The updater and deleter blocks have their default DOP=1, which means there's no risk of race conditions as long as they don't try to use eg the same connection at the same time.

var downloader=new TransformBlock<string,(string id,bool download)>(
    async id=> {
        var download=await DownloadAttachment(id);
        return (id,download);
},dlOptions);

var updater=new TransformBlock<(string id,bool download),(string id,bool update)>(
    async (id,download)=> {
        if(download)
        {
            var update = await _DocumentService.UpdateDownloadStatus(id);
            return (id,update);
        }
        return (id,false);
});

var deleter=new ActionBlock<(string id,bool update)>(
    async (id,update)=> {
        if(update)
        {
            await DeleteAttachment(id);
        }
});

The blocks can be linked into a pipeline now and used. The setting PropagateCompletion = true means that as soon as a block is finished processing, it will tell all its connected blocks to finish as well:

var linkOptions=new DataflowLinkOptions { PropagateCompletion = true};
downloader.LinkTo(updater, linkOptions);
updater.LinkTo(deleter,linkOptions);

We can pump data into the head block as long as we need. When we're done, we call the head block's Complete() method. As each block finishes processing its data, it will propagate its completion to the next block in the pipeline. We need to await for the last (tail) block to complete to ensure all the attachments have been processed:

foreach (var attachment in downloadAttachments)
{
    await downloader.SendAsync(attachement.id);
}

downloader.Complete();
await deleter.Completion;

Each block has an input and (when necessary) an output buffer, which means the "producer" and "consumers" of the messages don't have to be in sync, or even know of each other. All the "producer" needs to know is where to find the head block in a pipeline.
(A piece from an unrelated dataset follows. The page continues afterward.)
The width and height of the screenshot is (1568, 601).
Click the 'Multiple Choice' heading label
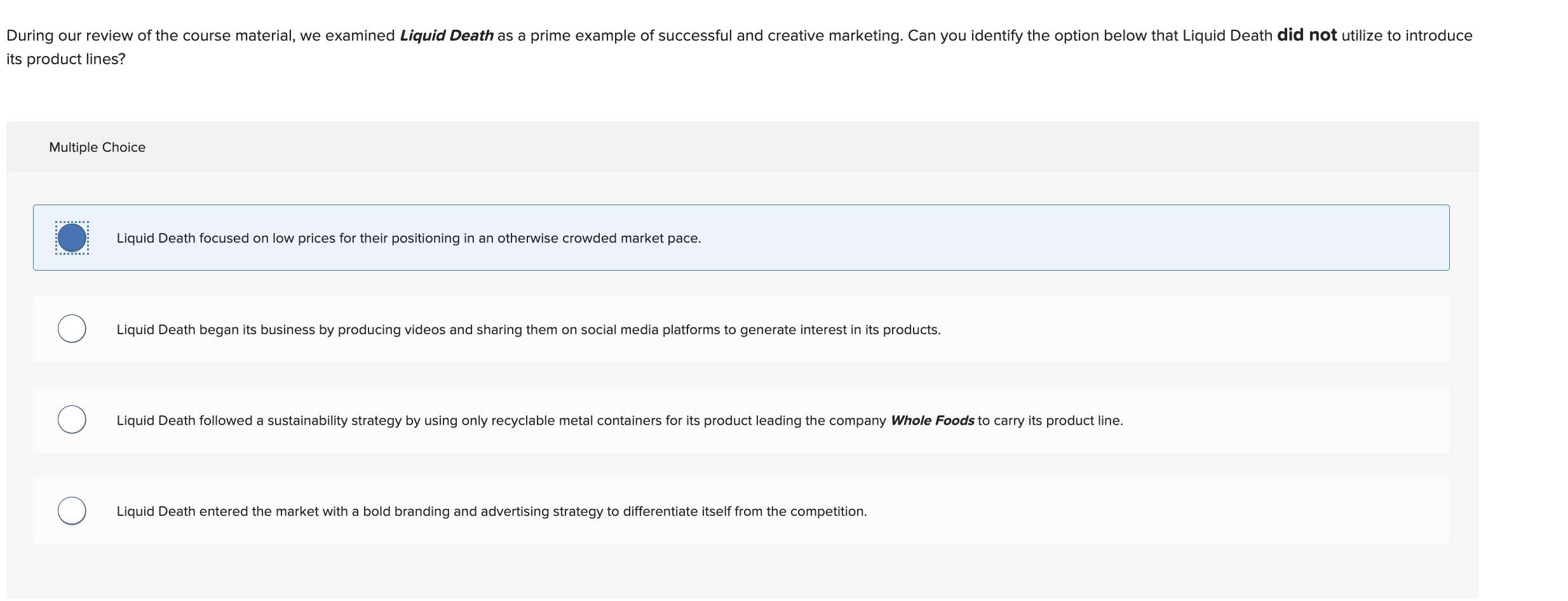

Throttling and backpressure

One way to throttle is to use a fixed number of tasks through MaxDegreeOfParallelism .

It's also possible to put a limit to the input buffer, thus blocking previous steps or producers if a block can't process messages fast enough. This can be done simply by setting the BoundedCapacity option for a block:

var dlOptions= new ExecutionDataflowBlockOptions
{
    MaxDegreeOfParallelism = 10,
    BoundedCapacity=20,
};

var updaterOptions= new ExecutionDataflowBlockOptions
{
    BoundedCapacity=20,
};

...

var downloader=new TransformBlock<...>(...,dlOptions);

var updater=new TransformBlock<...>(...,updaterOptions);

No other changes are necessary

To run multiple asynchronous operations you could do something like this:

    public async Task RunMultipleAsync<T>(IEnumerable<T> myList)
    {
        const int myNumberOfConcurrentOperations = 10;
        var mySemaphore = new SemaphoreSlim(myNumberOfConcurrentOperations);
        var tasks = new List<Task>();
        foreach(var myItem in myList)
        {
            await mySemaphore.WaitAsync();
            var task = RunOperation(myItem);
            tasks.Add(task);
            task.ContinueWith(t => mySemaphore.Release());           
        }

        await Task.WhenAll(tasks);
    }

    private async Task RunOperation<T>(T myItem)
    {
        // Do stuff
    }

Put your code from DownloadAttachmentsAsync at the 'Do stuff' comment

This will use a semaphore to limit the number of concurrent operations, since running to many concurrent operations is often a bad idea due to contention. You would need to experiment to find the optimal number of concurrent operations for your use case. Also note that error handling have been omitted to keep the example short.